The self control thing has to do with the fact that I should be reading a lot more Italian than I am at the moment in preparation for my vacation next month and, with the exception of tonight's dinner,  I cannot seem to put down Gretchen Rubin's book "the Happiness Project," which I am supposed to be saving for May 1st.  The second realization, however, is at the heart of the scales of purpose and happiness.  It shows that even beyond putting on a good face to neutralize a day full of things that you can't control that tip the scale towards the negative side, sometimes you can take action and do something to tip the scale back towards the positive side. 

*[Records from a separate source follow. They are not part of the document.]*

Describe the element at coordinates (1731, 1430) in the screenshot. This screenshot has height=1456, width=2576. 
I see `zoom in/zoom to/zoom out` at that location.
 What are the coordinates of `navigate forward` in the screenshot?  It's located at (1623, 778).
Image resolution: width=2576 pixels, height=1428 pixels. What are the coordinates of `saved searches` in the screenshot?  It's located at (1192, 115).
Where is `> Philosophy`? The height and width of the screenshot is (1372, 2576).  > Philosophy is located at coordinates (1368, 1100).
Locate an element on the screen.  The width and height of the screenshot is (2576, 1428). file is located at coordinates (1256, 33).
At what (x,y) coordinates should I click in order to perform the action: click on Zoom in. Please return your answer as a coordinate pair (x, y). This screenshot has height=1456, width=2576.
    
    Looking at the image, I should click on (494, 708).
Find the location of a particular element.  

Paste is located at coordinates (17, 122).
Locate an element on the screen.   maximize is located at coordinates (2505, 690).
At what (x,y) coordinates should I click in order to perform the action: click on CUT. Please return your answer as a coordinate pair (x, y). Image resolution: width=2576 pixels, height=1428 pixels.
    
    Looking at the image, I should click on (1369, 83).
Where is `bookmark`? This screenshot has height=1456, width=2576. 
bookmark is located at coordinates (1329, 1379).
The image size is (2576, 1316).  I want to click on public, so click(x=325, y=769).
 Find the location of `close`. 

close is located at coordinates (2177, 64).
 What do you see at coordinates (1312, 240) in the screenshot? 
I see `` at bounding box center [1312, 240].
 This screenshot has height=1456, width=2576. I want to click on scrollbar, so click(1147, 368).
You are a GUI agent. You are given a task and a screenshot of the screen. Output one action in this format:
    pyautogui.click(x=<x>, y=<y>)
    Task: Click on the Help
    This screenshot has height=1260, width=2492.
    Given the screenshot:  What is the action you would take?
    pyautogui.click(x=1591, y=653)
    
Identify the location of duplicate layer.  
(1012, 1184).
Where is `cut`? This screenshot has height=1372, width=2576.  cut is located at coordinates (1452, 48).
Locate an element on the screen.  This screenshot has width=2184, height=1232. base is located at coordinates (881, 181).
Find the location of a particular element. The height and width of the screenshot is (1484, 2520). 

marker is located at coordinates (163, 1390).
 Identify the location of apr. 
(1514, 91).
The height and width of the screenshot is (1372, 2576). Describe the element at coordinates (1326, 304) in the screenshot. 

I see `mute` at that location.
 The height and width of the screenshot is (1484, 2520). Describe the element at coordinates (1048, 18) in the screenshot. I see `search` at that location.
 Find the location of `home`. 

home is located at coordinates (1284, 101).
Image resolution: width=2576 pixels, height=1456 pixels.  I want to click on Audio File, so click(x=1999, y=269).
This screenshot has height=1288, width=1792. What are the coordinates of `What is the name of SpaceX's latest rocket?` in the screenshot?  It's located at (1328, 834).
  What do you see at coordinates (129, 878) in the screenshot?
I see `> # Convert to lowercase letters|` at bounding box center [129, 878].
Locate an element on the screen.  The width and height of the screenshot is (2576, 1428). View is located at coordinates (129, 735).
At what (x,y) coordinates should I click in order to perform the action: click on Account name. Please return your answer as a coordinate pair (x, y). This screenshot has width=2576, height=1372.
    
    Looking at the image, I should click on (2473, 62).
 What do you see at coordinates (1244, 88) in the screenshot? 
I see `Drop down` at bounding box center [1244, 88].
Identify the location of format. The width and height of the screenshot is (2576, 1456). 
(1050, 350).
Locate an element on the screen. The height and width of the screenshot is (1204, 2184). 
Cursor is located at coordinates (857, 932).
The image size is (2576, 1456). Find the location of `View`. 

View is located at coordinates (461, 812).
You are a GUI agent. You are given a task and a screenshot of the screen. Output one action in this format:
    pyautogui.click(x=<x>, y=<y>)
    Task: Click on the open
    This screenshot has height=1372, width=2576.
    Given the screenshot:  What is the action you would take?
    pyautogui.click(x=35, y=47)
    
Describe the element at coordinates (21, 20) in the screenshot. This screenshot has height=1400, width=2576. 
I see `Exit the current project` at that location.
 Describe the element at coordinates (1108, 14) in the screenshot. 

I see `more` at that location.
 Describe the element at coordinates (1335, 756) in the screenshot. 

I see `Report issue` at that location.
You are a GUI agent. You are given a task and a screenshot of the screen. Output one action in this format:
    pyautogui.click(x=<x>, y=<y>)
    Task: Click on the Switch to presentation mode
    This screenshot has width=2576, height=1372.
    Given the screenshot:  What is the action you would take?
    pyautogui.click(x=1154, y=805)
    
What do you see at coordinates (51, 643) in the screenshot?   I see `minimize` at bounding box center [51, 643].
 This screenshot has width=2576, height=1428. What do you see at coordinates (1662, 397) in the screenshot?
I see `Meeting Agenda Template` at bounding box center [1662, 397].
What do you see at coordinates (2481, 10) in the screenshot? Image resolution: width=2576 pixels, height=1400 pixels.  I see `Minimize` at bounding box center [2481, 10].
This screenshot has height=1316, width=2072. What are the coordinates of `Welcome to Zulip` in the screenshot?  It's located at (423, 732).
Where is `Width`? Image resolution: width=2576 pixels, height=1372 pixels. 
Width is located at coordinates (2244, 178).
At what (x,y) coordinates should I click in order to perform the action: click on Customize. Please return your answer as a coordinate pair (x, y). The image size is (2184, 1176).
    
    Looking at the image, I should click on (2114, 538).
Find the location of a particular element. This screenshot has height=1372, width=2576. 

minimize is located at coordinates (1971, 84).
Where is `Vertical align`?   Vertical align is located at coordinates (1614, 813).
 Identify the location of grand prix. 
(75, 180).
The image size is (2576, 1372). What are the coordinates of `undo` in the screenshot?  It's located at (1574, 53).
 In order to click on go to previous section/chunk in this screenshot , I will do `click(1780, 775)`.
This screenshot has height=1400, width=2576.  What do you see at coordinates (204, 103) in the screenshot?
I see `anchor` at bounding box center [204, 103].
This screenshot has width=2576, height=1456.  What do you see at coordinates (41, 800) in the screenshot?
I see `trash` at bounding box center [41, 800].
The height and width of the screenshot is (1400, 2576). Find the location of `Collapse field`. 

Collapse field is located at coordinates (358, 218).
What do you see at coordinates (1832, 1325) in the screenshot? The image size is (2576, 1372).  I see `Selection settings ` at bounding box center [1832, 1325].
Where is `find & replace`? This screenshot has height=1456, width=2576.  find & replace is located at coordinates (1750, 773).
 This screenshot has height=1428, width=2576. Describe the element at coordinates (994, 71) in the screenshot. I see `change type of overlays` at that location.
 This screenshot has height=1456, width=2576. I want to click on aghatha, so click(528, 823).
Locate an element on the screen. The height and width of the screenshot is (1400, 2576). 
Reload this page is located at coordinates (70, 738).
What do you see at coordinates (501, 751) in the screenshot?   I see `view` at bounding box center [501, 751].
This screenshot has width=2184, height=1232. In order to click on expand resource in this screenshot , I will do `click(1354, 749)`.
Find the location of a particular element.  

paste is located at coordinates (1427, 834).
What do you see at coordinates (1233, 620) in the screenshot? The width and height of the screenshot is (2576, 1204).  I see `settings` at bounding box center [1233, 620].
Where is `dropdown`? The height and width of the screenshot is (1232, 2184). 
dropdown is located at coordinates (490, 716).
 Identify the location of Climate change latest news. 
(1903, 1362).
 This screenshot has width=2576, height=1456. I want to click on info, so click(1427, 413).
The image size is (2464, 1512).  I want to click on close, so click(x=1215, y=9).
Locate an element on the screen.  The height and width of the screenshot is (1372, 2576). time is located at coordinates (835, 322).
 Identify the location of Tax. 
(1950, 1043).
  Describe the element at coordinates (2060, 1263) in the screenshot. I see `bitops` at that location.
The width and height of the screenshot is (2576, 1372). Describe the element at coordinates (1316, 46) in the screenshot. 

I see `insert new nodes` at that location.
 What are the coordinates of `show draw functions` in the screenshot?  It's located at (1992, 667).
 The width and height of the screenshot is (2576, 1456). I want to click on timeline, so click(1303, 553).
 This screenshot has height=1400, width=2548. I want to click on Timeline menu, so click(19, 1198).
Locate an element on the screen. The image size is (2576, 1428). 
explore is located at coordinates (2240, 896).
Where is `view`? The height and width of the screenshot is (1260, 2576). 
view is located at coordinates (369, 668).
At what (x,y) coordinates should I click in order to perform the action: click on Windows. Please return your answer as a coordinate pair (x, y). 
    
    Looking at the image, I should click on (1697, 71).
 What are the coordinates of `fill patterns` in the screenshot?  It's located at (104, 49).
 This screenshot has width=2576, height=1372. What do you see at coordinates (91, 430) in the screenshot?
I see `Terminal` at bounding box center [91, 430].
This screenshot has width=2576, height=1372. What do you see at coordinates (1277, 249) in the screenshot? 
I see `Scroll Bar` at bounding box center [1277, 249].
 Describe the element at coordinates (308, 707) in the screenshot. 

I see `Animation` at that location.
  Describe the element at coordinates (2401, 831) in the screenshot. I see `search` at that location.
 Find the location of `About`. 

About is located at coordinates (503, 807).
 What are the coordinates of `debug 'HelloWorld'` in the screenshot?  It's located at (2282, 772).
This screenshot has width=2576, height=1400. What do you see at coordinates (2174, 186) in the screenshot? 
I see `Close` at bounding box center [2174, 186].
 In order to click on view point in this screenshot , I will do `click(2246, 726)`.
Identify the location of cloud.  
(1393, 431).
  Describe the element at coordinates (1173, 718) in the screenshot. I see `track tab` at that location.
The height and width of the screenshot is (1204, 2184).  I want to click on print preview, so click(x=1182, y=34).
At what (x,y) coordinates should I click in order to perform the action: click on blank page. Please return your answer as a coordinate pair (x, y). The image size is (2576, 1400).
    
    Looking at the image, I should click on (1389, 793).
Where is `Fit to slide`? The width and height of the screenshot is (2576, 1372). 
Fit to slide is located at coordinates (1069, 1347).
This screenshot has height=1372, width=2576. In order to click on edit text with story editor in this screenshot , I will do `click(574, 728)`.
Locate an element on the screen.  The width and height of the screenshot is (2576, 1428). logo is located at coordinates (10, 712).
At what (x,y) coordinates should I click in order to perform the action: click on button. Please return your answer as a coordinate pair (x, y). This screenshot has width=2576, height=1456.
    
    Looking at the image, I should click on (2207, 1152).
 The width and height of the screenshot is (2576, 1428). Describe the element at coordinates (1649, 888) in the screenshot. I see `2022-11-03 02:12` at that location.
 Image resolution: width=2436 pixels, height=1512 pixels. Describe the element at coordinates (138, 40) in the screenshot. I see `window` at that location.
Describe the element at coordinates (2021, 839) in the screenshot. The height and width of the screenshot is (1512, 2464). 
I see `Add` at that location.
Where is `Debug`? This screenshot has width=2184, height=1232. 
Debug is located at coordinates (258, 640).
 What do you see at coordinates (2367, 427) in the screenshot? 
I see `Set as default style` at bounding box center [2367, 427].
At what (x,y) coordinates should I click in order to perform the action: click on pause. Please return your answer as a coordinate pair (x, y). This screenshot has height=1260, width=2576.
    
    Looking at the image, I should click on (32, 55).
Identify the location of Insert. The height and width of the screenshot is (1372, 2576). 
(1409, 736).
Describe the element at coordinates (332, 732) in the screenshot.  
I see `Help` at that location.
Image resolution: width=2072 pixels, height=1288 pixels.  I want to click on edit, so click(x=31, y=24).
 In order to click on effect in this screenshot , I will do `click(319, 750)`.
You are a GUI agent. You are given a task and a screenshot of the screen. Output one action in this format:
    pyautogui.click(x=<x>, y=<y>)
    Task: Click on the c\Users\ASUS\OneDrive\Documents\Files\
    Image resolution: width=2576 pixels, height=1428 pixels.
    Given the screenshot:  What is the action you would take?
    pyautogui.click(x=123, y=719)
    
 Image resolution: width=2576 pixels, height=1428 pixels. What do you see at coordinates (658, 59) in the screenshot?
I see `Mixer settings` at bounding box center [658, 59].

How do you measure happiness and purpose?  What action do you take when you want to tip the scale to the positive side?

Tuesday, April 26, 2011

Make Every Day Happen On Purpose

I'm sitting in our crew lounge at JFK waiting to brief and fly off to Barcelona, but in the couple of minutes I have left to wait I wanted to make a note of a realization I had while in the car driving here.  I was sitting there just enjoying the beautiful spring breeze when I remembered that I had not written a blog entry yet today.  Then I realized that ever since I started writing this blog, I've been living on purpose.  Every day I've had my goal in the forefront of my mind and at the base of my actions.  Let me tell you, life is so much more enjoyable when you don't just let it carry you along.  I feel like I have more energy and my days seem so much longer.  I get so much more done because even if the task seems unimportant in and of itself, I see how it fits into the puzzle that I am creating and how doing or not doing it will affect the rest of my "on purpose" actions and day.  Just this morning I got a huge amount of laundry done, the common areas of my apartment neatened (I was afraid if I didn't move my piles of random things, my poor roommate would be tempted to throw them out the window soon), I paid my rent and my credit card bill, repacked my luggage, and even made my bed!  If I had not been doing these things with a higher goal in mind, I never would have gotten two of them done, let alone all of them. 

By golly, I think I've finally got it!